Evans pointed out that the rollout of IPPS-A doesn't mean that every Soldier will get his or her preferences. Rather, there will have to be a balance between preferences, talent and the needs of the Army. "There will always be a tension to balance that."
McGee said his task force is also exploring ways to incorporate nine new authorities granted to the Army by Congress in the 2019 National Defense Authorization Act, specifically, amendments to the Defense Officer Personnel Management Act and Reserve Officer Personnel Management Act.
One authority the Army now has is direct commissioning up to the rank of colonel, he said. So far, the Army has used it sparingly, mainly for junior officers in cyber. However, it could be expanded to other fields like logistics.

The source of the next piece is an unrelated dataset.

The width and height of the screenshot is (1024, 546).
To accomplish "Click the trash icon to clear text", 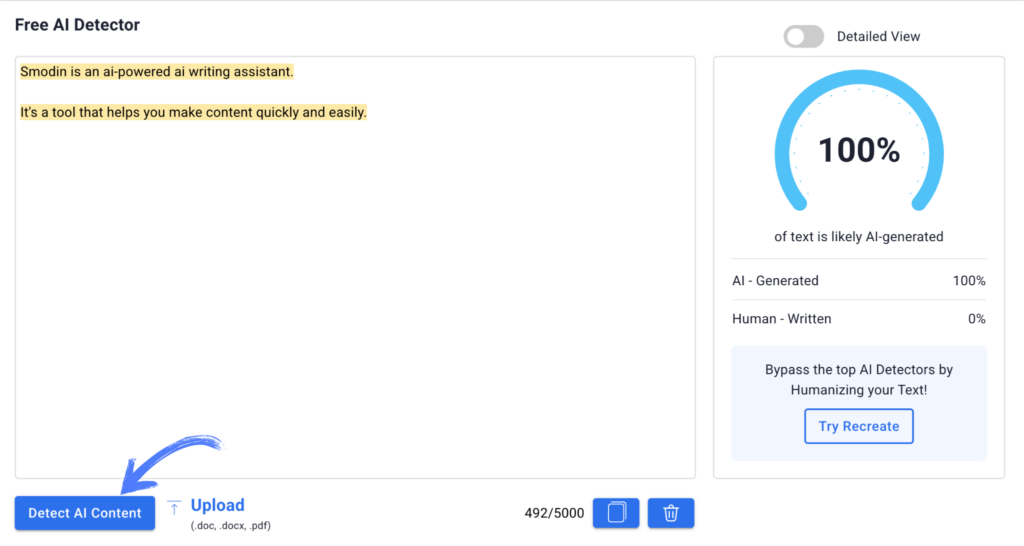I will pyautogui.click(x=671, y=513).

In the area of cyber, there are some select specialties that take years to master, he said. For instance, a capability tools developer is a very unique and specialized skill set, much in demand in technical fields. "They craft the ammunition on how you conduct cyber mission."
McGee said he could envision such a developer getting direct commissioned to the rank of colonel and being put in charge of a capabilities team.

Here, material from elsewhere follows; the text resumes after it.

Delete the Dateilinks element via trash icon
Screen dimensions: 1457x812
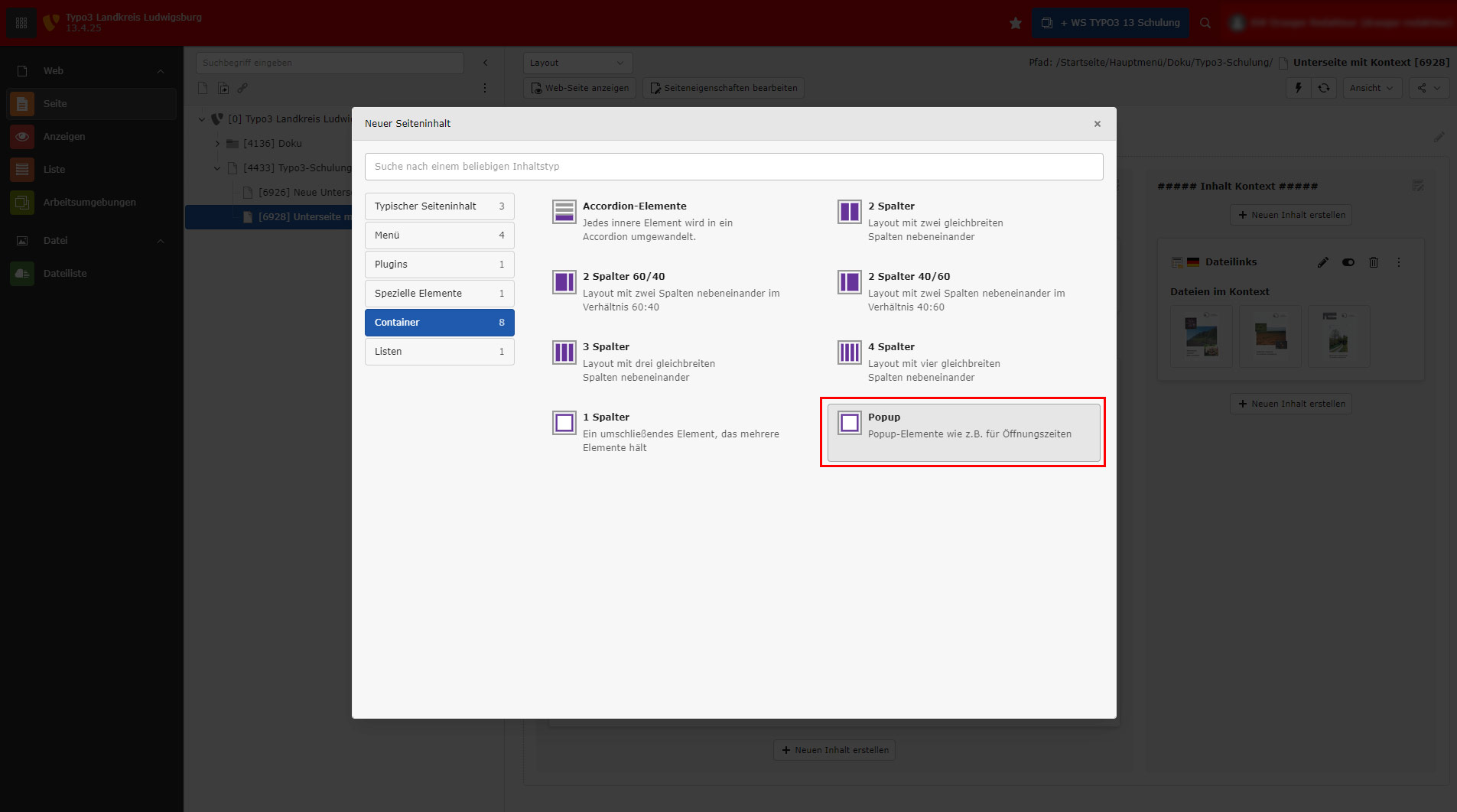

Much less likely would be direct commissioning someone to be a maneuver commander, he said. It just won't happen.
This new granting of authority probably hasn't occurred since World War II, he added.
Another authority granted has been to extend an officer or noncommissioned officer's career timeline from 30 years to 40, at the discretion of the secretary of the Army, he said. That would allow more time for such things as broadening assignments or allowing someone with a unique skill to remain in the Army.
An interesting authority being explored by the Army is to allow officers to opt out of promotion boards, he said.
Opting out would remove the officer from the "conveyor belt" system that rapidly moves them through traditional year-group career pathways, he said.
For example, a captain might want to opt out so that he can gain more leadership time as a Ranger company commander, or he might want to seek a broadening assignment only available to captains.
Opting out would have to benefit the needs of the Army as well as the desires of the Soldier, he said. That Soldier who opts out would not be penalized for future promotion opportunities.
McGee cautioned that officers can't just opt out on their own if their performance is substandard.
Also, policies for opting out are not yet in place. There are pros and cons to opting out and year-group management, he said.